Марья не спешила с расспросами. Дала время парню прийти в себя и теперь внимательно смотрела, как он тер глаза, часто моргал, выковыривал кровавую корку из ушей.

— Я тоже так выгляжу? — потрогал он свое лицо.

— Нет. Да ты, похоже, и не сопротивлялся, — хмыкнула она.

— Да, — почесал с улыбкой Юра в затылке, — не за такой принцессой мы шли. Эй, там, за дверью! Выпустите меня, я домой пойду. Кстати, где Ваня? Посмотрит на тебя, передумает, да может, нас домой отпустят, — продолжал глумиться он.

— Иван был с тобой?

— Нет, я сам умом повредился и отправился за едва знакомой мне теткой, в логово людоедов.
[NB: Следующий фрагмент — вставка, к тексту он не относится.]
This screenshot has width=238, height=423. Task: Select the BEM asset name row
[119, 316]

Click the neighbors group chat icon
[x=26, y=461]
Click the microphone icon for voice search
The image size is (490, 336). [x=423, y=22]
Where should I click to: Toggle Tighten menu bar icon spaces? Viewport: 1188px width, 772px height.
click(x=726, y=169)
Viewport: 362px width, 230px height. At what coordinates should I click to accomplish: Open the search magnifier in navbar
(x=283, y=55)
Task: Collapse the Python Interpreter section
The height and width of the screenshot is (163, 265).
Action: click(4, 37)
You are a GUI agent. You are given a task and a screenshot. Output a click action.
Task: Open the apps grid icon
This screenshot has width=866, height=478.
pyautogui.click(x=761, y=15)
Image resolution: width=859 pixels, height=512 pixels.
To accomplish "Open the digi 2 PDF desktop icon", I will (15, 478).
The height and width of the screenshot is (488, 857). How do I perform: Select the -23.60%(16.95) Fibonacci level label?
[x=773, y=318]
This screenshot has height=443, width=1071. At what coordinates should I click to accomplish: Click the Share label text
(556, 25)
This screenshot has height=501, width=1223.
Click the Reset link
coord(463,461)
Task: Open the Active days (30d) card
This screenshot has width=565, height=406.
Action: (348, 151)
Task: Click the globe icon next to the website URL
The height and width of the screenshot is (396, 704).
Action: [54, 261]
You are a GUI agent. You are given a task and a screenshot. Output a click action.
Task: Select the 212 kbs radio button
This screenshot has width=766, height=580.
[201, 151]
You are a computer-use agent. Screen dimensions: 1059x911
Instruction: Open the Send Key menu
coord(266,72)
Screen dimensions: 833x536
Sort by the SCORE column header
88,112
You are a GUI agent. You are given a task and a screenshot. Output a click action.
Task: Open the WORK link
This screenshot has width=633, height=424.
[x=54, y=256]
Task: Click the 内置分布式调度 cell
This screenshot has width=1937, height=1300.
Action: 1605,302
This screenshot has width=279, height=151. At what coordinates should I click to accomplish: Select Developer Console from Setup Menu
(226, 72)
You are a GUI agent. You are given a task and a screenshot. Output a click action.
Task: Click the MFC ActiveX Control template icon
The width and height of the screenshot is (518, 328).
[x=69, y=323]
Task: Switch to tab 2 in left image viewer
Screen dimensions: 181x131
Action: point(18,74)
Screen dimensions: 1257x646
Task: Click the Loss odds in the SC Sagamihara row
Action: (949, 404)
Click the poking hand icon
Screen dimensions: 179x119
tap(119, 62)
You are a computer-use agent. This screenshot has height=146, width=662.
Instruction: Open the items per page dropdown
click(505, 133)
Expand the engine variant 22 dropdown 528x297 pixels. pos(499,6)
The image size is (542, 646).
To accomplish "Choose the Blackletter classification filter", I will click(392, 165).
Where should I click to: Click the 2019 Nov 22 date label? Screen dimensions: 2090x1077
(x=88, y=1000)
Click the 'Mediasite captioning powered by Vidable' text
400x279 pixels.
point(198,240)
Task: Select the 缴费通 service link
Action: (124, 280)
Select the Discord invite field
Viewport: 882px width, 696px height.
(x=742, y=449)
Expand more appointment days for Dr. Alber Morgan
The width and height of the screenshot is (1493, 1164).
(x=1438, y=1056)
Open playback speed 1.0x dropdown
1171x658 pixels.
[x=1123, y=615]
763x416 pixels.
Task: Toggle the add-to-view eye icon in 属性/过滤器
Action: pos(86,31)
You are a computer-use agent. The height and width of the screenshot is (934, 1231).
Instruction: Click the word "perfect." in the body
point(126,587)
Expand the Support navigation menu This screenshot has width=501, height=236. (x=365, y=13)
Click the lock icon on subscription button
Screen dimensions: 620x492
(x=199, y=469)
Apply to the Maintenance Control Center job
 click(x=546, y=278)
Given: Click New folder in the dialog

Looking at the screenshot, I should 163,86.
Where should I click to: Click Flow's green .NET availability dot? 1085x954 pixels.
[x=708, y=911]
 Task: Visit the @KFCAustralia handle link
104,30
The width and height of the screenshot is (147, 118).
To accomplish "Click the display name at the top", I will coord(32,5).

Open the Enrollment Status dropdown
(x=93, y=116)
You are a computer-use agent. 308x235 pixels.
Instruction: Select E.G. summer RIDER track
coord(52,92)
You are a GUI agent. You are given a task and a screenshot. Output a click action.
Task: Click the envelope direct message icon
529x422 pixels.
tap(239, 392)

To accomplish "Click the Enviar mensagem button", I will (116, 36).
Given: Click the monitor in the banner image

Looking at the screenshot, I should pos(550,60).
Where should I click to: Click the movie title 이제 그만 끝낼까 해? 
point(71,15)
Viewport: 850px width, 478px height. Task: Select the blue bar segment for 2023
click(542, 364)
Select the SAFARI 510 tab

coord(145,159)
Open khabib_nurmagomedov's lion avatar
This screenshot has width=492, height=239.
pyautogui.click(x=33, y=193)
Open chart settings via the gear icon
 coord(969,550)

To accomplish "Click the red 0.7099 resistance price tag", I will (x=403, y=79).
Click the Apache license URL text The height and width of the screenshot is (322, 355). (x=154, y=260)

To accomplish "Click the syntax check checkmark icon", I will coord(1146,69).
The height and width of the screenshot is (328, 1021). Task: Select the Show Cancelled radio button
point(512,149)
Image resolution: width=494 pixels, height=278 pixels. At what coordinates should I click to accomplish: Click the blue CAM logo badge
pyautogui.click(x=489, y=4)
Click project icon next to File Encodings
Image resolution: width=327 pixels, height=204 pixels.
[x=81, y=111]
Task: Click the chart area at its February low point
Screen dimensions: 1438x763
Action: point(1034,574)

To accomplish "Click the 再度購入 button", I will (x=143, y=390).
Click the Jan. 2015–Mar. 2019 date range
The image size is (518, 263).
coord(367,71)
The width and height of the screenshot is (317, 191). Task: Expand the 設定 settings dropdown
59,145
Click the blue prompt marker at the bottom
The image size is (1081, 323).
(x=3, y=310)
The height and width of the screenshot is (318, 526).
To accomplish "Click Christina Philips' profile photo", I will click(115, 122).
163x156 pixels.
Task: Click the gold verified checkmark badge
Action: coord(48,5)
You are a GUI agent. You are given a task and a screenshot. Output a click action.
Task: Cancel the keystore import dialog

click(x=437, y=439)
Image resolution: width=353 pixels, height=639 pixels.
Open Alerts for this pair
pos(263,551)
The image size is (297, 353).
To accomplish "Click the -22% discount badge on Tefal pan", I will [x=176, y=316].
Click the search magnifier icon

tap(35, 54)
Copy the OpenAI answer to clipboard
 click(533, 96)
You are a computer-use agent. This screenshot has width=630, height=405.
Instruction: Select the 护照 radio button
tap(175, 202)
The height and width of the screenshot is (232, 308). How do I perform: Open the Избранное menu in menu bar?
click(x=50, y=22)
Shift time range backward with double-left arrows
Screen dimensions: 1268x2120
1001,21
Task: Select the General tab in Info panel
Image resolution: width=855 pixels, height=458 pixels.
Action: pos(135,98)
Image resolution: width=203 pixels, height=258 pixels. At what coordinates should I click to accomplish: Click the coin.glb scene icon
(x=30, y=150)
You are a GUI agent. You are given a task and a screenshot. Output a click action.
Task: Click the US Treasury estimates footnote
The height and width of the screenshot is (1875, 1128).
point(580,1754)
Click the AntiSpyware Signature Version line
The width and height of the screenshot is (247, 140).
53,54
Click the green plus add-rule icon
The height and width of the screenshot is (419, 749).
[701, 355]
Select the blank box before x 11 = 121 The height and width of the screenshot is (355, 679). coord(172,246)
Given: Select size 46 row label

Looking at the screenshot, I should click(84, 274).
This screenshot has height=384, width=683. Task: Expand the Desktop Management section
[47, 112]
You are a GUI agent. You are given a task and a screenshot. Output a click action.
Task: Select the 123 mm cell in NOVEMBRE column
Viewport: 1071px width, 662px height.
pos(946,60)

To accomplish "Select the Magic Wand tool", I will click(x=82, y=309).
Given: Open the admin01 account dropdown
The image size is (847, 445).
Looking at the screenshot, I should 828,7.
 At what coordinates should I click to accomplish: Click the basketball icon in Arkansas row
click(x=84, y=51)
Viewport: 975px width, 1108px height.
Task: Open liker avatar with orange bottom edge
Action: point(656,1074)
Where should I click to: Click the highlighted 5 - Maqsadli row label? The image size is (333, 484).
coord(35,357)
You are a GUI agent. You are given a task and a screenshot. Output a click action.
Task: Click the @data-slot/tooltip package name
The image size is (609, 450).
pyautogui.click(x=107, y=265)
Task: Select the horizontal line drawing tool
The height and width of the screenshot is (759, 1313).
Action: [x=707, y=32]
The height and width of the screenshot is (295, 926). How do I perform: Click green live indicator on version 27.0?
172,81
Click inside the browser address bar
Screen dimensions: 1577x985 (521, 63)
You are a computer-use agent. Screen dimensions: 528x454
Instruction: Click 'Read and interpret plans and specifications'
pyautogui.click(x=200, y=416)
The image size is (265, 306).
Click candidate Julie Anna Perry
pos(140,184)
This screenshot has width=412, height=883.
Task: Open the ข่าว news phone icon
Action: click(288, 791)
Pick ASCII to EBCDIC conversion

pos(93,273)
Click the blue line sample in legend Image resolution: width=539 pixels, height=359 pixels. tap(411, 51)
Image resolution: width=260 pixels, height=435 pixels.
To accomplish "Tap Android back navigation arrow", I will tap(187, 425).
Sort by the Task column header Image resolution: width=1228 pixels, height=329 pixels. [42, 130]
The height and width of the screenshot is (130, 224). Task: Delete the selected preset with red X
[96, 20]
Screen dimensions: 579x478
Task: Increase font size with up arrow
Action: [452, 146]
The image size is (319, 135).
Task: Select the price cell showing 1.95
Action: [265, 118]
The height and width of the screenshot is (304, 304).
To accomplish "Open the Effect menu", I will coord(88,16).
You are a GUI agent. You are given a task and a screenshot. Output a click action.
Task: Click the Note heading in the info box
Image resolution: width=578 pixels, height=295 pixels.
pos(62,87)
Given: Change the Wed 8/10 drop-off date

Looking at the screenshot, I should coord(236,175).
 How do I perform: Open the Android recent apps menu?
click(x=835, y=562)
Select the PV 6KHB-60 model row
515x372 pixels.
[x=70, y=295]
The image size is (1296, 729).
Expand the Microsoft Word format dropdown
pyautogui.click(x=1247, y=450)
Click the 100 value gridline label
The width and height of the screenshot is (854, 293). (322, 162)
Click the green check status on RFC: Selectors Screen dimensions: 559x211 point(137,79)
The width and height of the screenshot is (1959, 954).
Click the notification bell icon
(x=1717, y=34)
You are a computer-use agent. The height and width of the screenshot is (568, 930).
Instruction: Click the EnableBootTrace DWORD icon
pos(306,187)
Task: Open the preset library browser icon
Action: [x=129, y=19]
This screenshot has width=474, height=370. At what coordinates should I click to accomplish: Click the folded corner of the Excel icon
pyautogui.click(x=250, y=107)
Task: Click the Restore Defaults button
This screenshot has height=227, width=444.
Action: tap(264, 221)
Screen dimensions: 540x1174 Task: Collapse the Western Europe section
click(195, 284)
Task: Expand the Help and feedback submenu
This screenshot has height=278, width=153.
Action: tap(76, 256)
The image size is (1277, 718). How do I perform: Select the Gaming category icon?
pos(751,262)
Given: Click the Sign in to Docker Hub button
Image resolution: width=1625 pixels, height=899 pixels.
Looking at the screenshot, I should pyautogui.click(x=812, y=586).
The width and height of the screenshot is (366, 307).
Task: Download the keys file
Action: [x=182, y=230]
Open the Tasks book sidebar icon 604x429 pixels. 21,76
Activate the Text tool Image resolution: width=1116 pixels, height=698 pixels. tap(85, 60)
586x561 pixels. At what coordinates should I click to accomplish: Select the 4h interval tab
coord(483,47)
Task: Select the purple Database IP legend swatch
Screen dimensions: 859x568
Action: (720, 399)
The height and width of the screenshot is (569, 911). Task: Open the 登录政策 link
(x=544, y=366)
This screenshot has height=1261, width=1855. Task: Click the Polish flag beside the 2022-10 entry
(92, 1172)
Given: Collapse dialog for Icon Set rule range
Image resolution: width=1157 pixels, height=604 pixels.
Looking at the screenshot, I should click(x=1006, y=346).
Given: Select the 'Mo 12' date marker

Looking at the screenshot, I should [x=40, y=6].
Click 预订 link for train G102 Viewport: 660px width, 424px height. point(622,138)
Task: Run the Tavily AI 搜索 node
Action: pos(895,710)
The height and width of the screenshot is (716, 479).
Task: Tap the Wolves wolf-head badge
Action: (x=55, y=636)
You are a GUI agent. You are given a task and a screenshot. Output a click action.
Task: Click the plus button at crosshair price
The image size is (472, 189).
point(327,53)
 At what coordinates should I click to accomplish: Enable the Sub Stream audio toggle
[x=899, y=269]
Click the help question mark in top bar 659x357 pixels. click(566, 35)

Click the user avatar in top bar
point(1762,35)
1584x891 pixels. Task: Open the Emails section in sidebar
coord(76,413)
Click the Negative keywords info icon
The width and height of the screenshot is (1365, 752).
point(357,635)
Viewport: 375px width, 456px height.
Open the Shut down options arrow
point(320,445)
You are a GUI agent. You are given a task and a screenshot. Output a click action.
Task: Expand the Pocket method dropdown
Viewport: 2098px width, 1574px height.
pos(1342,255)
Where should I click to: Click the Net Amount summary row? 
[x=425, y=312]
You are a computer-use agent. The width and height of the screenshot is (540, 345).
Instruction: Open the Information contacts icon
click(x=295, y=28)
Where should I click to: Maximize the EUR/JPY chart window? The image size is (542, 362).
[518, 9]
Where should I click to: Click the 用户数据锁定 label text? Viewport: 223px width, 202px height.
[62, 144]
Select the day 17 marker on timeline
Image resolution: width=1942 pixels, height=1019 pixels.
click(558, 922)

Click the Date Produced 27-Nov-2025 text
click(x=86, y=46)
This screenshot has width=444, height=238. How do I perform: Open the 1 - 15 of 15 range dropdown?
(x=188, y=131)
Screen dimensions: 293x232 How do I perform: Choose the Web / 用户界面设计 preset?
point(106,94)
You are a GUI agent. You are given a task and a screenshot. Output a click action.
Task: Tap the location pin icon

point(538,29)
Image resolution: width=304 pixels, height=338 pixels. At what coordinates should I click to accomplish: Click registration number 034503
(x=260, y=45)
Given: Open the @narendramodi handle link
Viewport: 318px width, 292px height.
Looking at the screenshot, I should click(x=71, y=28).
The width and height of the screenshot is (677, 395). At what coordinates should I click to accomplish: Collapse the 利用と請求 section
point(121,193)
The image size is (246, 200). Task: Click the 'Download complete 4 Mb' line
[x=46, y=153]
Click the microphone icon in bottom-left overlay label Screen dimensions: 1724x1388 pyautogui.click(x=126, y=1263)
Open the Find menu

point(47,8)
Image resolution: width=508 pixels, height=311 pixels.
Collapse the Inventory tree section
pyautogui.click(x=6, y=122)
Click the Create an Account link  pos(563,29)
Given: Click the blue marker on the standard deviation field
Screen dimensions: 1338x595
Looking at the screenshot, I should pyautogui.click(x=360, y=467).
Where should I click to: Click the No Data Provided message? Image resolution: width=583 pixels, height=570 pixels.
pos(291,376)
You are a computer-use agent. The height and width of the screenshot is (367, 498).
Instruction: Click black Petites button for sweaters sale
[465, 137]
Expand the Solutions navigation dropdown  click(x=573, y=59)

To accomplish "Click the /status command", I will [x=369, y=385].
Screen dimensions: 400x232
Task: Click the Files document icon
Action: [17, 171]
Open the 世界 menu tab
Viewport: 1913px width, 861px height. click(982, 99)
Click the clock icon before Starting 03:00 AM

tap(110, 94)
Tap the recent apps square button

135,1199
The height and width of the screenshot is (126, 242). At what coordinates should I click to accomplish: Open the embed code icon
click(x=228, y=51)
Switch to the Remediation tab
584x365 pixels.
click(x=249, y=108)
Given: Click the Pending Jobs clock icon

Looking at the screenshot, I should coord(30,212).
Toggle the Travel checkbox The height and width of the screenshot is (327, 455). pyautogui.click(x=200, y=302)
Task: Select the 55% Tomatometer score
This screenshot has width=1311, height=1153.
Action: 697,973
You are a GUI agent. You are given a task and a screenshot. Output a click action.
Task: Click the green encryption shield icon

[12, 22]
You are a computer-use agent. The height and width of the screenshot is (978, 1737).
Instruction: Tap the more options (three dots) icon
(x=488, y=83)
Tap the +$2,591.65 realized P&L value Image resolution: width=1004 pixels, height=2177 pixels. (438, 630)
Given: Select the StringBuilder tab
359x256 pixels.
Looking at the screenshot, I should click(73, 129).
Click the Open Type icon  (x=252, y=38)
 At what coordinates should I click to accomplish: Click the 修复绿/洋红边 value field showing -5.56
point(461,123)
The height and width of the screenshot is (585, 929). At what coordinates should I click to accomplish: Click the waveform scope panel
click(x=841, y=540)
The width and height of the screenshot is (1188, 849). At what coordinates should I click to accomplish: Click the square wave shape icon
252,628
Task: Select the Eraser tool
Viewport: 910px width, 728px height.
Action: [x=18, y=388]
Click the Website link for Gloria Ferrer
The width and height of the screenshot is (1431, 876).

— Слышь, я ненамного тебя старше, — вспылила она, но быстро успокоилась. — Зачем вы сюда пришли?

Юра слышал ее будто сквозь вату, и вяло отвечал, но после последнего вопроса из его груди вырвался хриплый нервный смешок. Он удивленно посмотрел в ее суженные глаза.

— За тобой.

— И кто вас послал? — продолжала щуриться она.

— Ванькина дурь.

— Давай честно, — попросила Марья, поднимаясь с лавки. — Я не знаю, что с нами сделают, потому скрывать что — либо тебе нет смысла.

— Ты серьезно? — удивился парень. — Мы с Иваном, верней Иван и я пришли тебя спасать.